Duty sex…not sure exactly what I think about that. But what I will say is that a lot of the sex dynamics in this felt dated. Felt like 1988 (when it was written - by a generally progressive, egalitarian, conscientious author influenced by some of the assumptions of his era/context like any of us).
Then again, looking at the characters’ ages, the fact in it’s in another time, none of those things are that shocking.
As an aside, DD writes excellent women & there are great women in this book.
Except Alya does change gears on her feelings prettttty quickly, without any clear external catalyst. All the “darling”ing got a bit cloying.

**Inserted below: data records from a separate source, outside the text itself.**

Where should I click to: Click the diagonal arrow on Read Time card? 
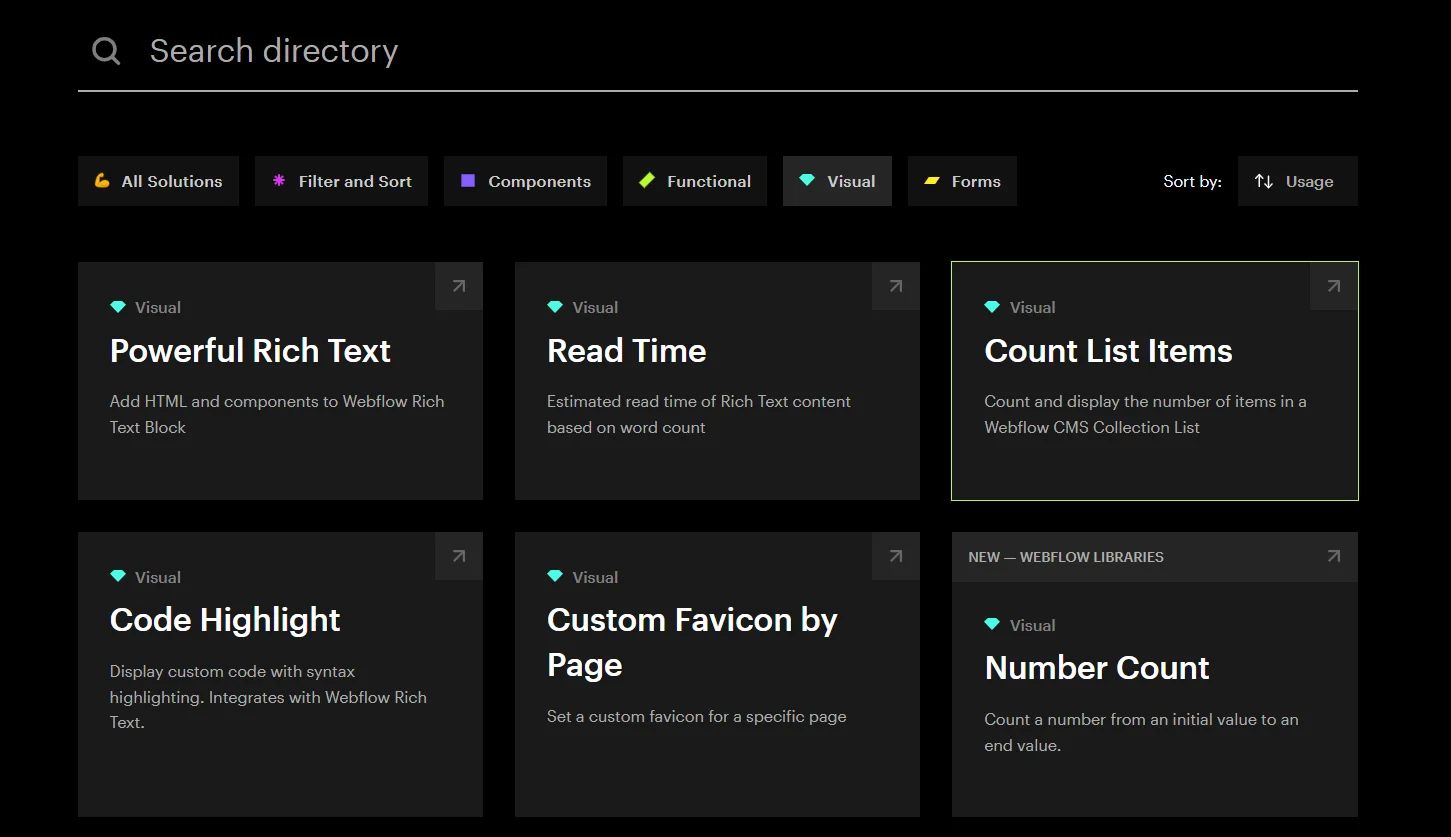pos(895,286)
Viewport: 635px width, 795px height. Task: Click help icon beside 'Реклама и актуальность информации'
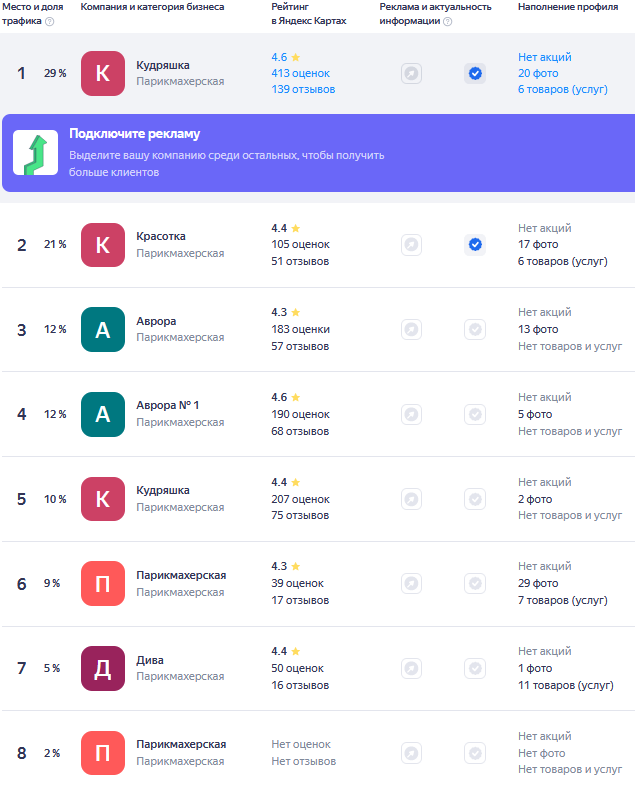point(447,21)
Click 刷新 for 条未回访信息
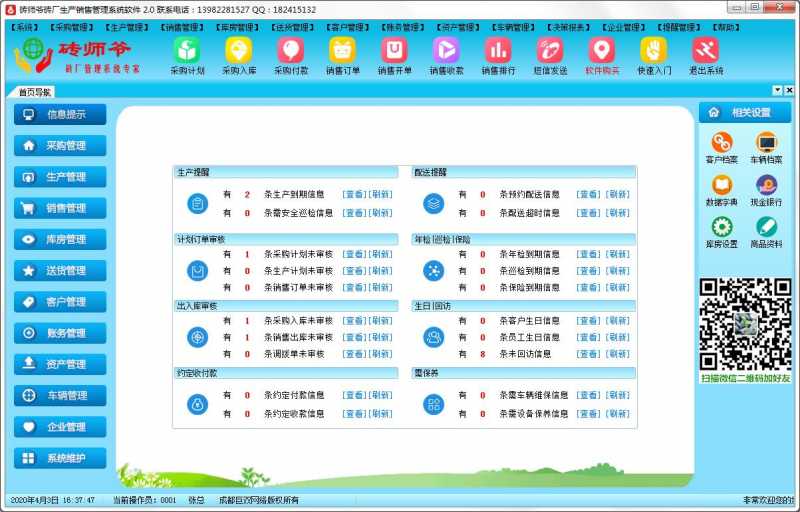 point(618,354)
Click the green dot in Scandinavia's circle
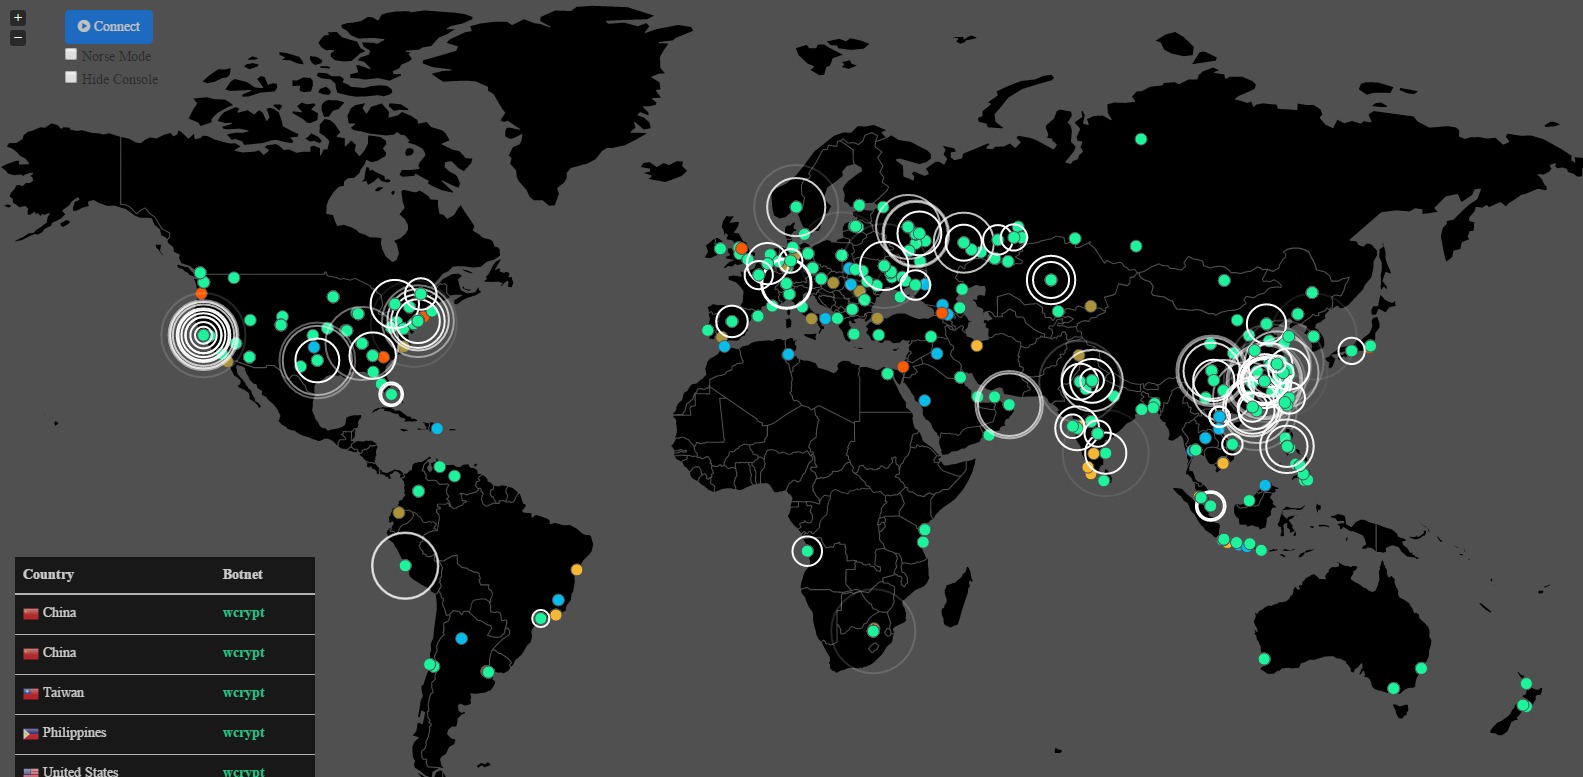1583x777 pixels. point(796,207)
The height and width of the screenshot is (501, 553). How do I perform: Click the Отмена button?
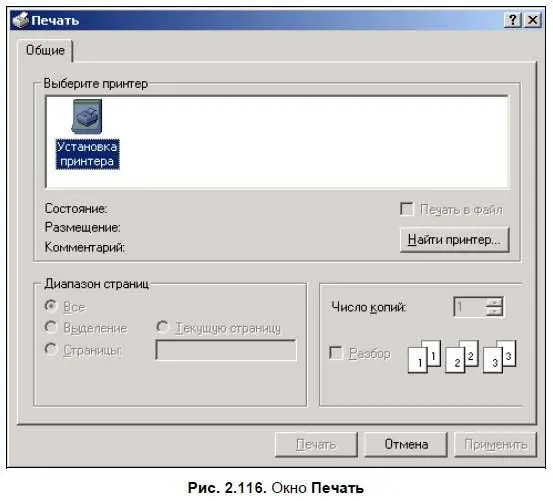tap(406, 444)
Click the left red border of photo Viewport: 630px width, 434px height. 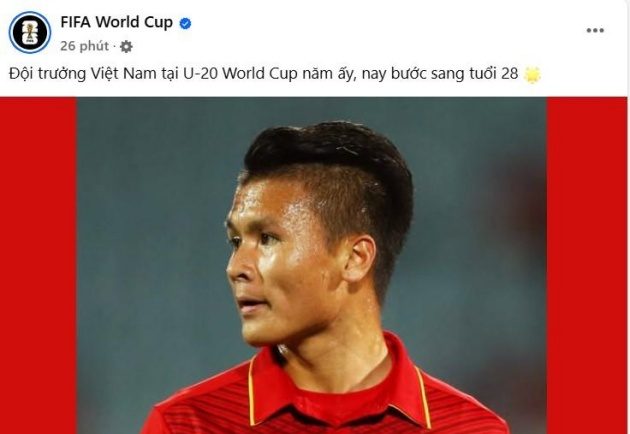(x=38, y=265)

Got a little annoyed, admittedly, over 2 things toward the end, in short succession of one another - 1) all the needless guilt-ridden melodrama over certain dead people, and 2) the jovial tone with which a protagonist reflected on using live animals as target practice, setting them on fire with lasers (gopher, magpie, coyote). Those factors in combination shaved off 2 stars in what was otherwise a good book, and one of those was just for the brief animal line, in particular because it was so clearly seen as wrong to kill homicidal maniacs, but setting a chill bird on fire was totally fine with this guy?? Enough to laugh about in hindsight?
The ending felt a little pollyanna, sappy and slightly rushed, but I would almost never take off a star for that, and definitely not in this case. I would have been more thrilled at the happy ending if I hadn’t started to get irritated with certain morally tedious, anthropocentric characters toward the end, and for this reason, I’m unlikely to read it again.
But Dave Duncan was a damned good writer, and this was still quite an entertaining story.
I really loved the political intrigue & machinations that he is just dazzling at contriving, on par with George RR.